BEGIN Source material
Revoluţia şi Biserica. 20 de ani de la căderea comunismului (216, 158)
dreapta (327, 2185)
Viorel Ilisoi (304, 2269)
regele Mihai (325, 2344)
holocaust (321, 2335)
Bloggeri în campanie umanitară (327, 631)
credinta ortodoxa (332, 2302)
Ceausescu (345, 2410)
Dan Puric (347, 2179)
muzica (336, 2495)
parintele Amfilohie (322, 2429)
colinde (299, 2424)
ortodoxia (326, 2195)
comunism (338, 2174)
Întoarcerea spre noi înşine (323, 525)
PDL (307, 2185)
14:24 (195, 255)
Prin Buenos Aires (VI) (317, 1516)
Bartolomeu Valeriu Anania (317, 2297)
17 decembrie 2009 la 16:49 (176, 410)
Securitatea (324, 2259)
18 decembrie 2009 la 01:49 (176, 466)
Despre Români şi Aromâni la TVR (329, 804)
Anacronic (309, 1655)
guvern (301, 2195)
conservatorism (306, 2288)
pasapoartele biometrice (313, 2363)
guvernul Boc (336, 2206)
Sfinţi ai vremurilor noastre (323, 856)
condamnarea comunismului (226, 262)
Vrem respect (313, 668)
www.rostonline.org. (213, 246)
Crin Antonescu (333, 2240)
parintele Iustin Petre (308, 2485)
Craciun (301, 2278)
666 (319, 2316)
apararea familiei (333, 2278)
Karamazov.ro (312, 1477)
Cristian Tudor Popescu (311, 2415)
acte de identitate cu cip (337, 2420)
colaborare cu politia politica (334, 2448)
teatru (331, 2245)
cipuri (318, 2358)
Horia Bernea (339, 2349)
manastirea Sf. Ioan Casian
END Source material
**Aim of the task:** Could you return all lines from the records that include the word "decembrie"?

**Solution to this exercise:**
17 decembrie 2009 la 16:49 (176, 410)
18 decembrie 2009 la 01:49 (176, 466)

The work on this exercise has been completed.